WHAT THE TASK ASKS: Word for word, copy the line that contains "關于我們 (897, 39)" and each line after it in the data below. Pictures stay out of the copy.

RECORDS FOR PROCESSING:
——
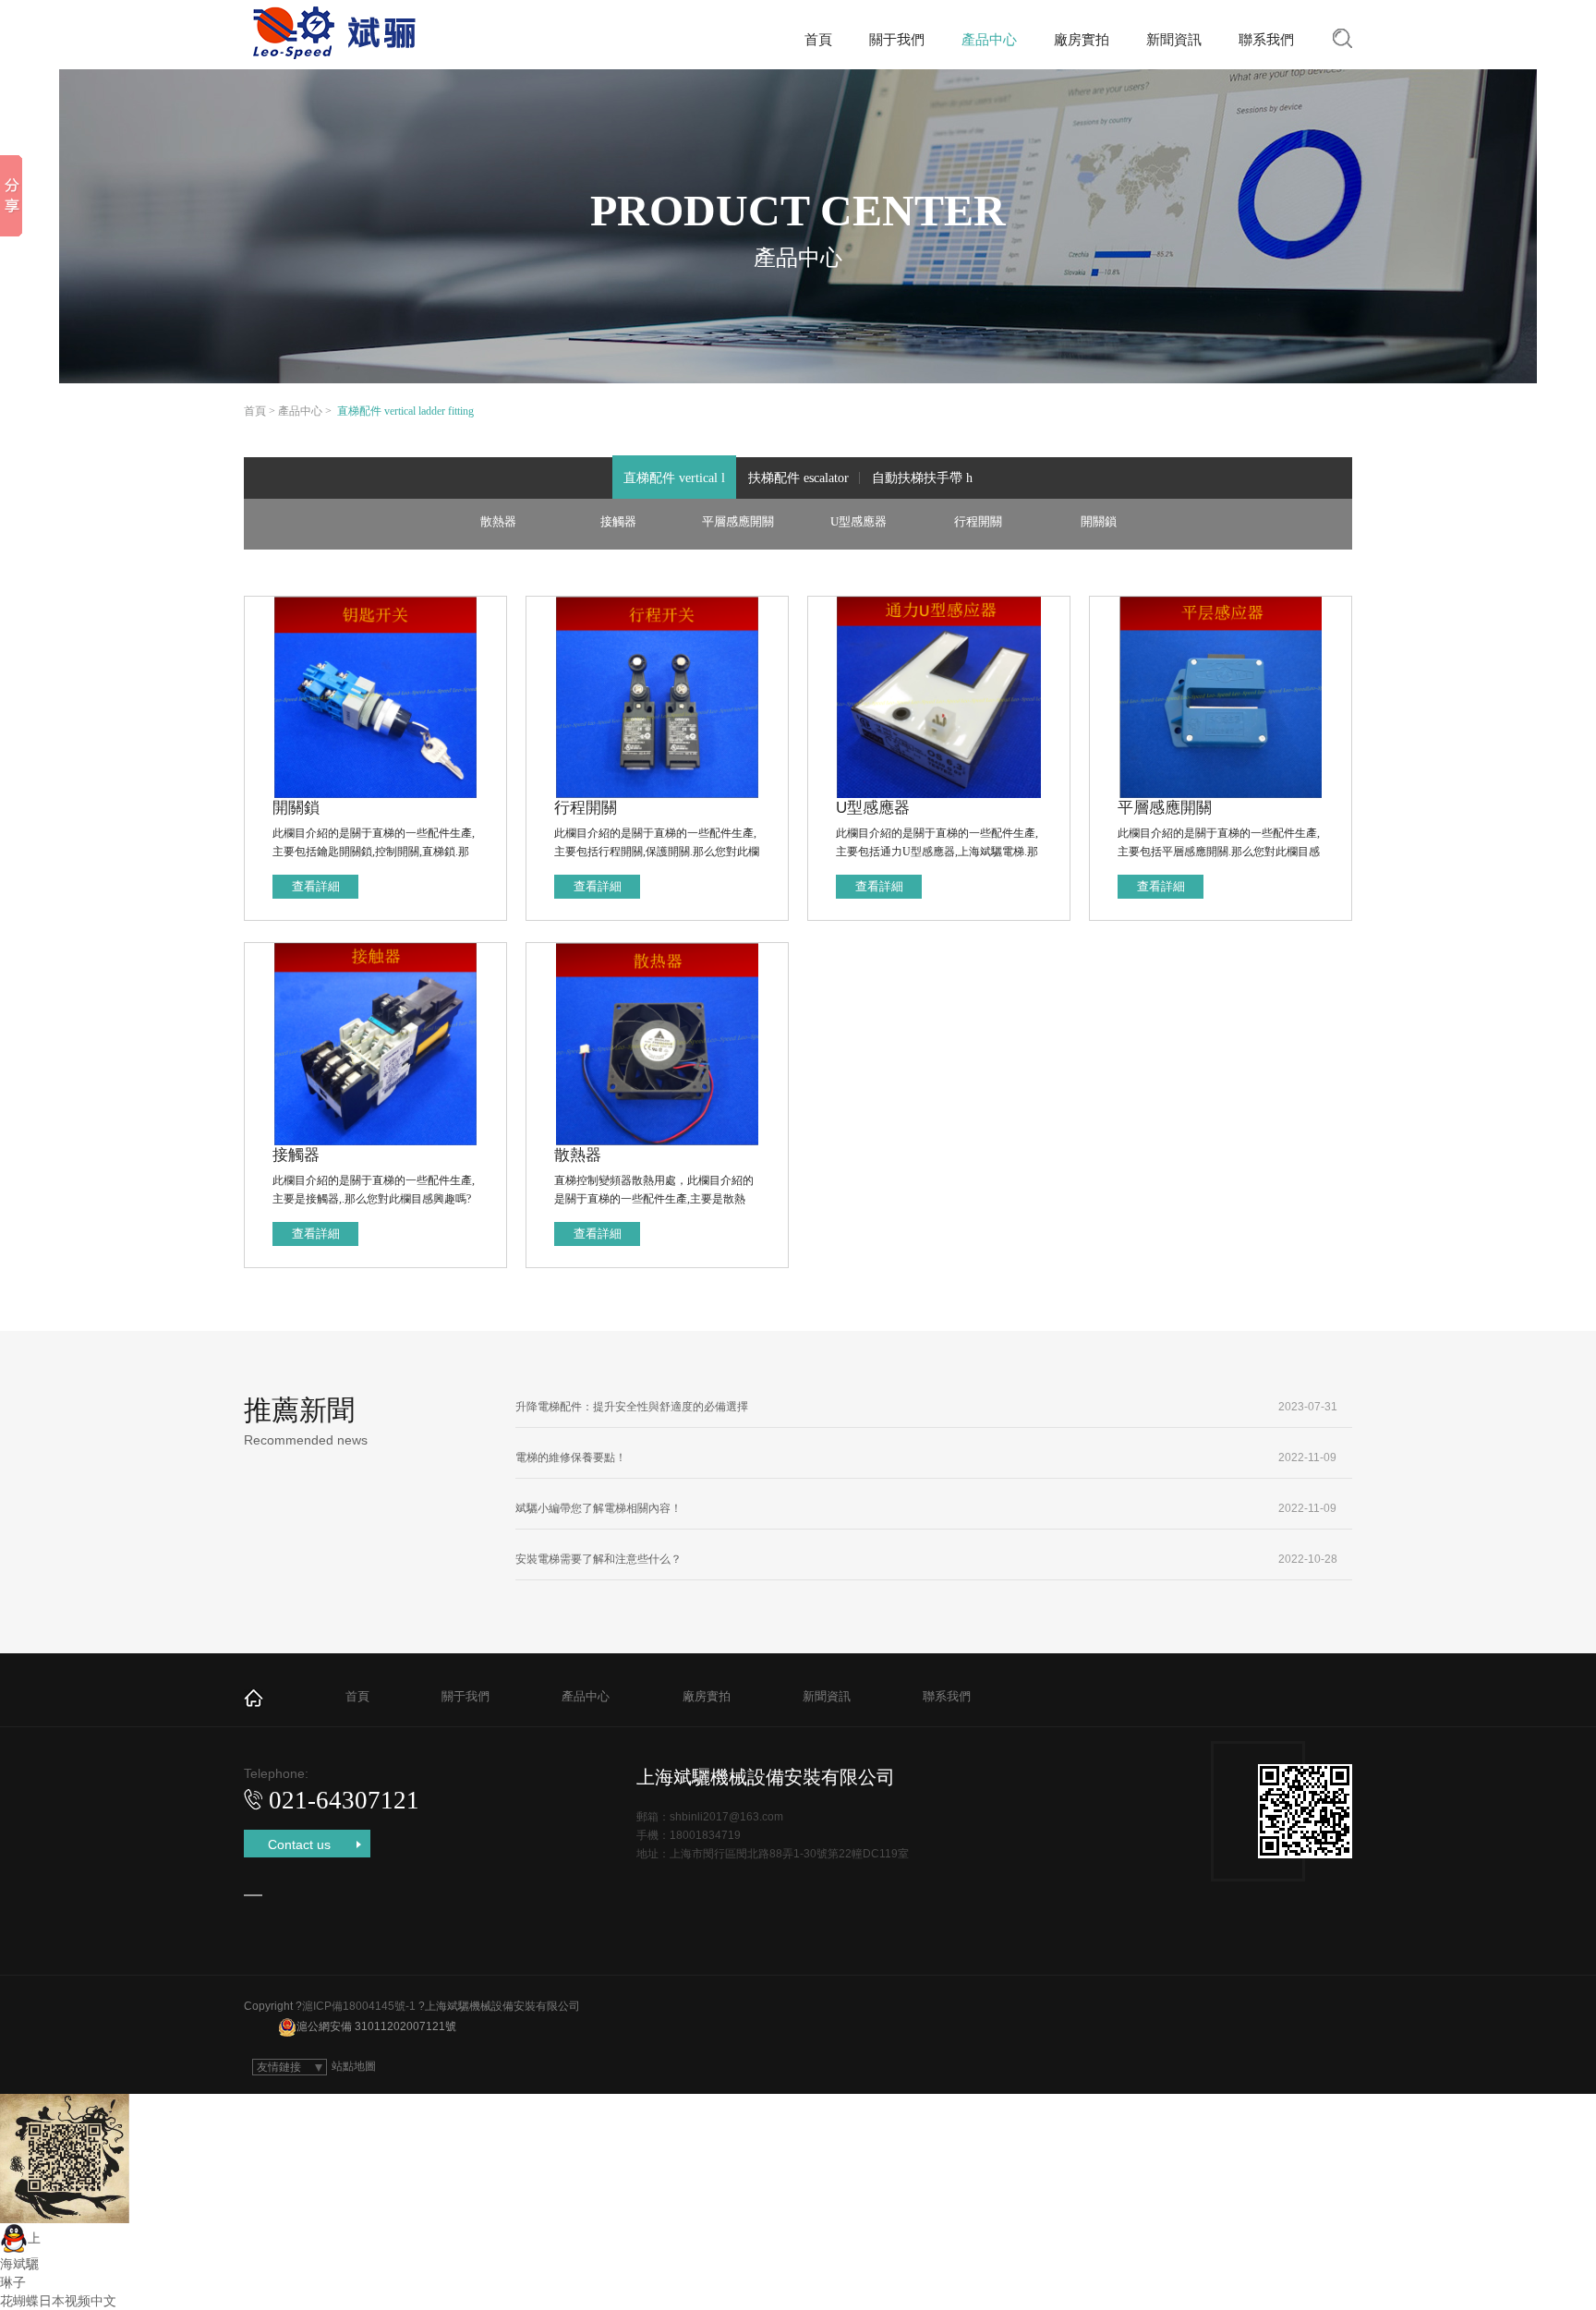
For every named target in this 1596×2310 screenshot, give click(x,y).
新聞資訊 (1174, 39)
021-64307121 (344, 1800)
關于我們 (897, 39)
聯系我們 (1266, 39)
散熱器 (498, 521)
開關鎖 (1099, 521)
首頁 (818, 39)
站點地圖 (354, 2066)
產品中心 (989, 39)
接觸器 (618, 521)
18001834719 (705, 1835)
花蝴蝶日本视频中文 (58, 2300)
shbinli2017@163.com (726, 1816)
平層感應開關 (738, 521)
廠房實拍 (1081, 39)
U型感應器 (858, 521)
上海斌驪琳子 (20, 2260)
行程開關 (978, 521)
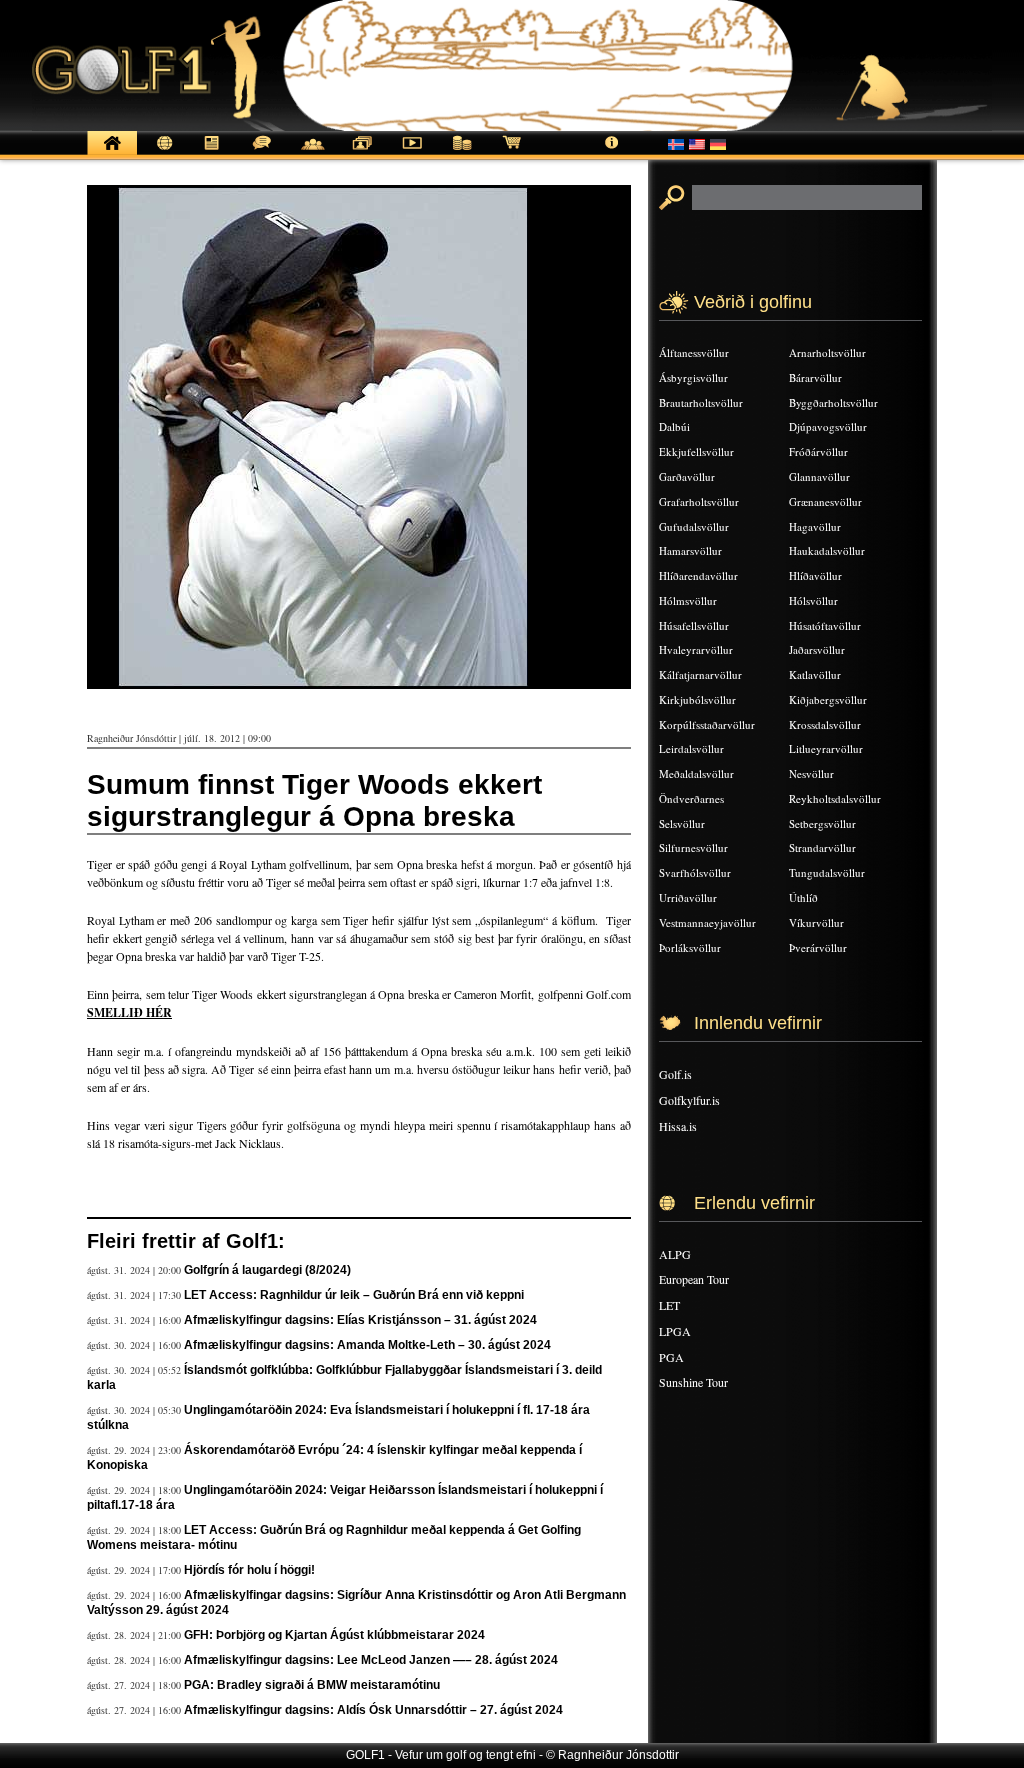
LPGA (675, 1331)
——
RESPONSE AREA:
關于我們 (897, 39)
聯系我們 (1266, 39)
散熱器 (498, 521)
開關鎖 (1099, 521)
首頁 (818, 39)
站點地圖 (354, 2066)
產品中心 (989, 39)
接觸器 (618, 521)
18001834719 (705, 1835)
花蝴蝶日本视频中文 (58, 2300)
shbinli2017@163.com (726, 1816)
平層感應開關 (738, 521)
廠房實拍 (1081, 39)
U型感應器 (858, 521)
上海斌驪琳子 (20, 2260)
行程開關 (978, 521)
LPGA (675, 1331)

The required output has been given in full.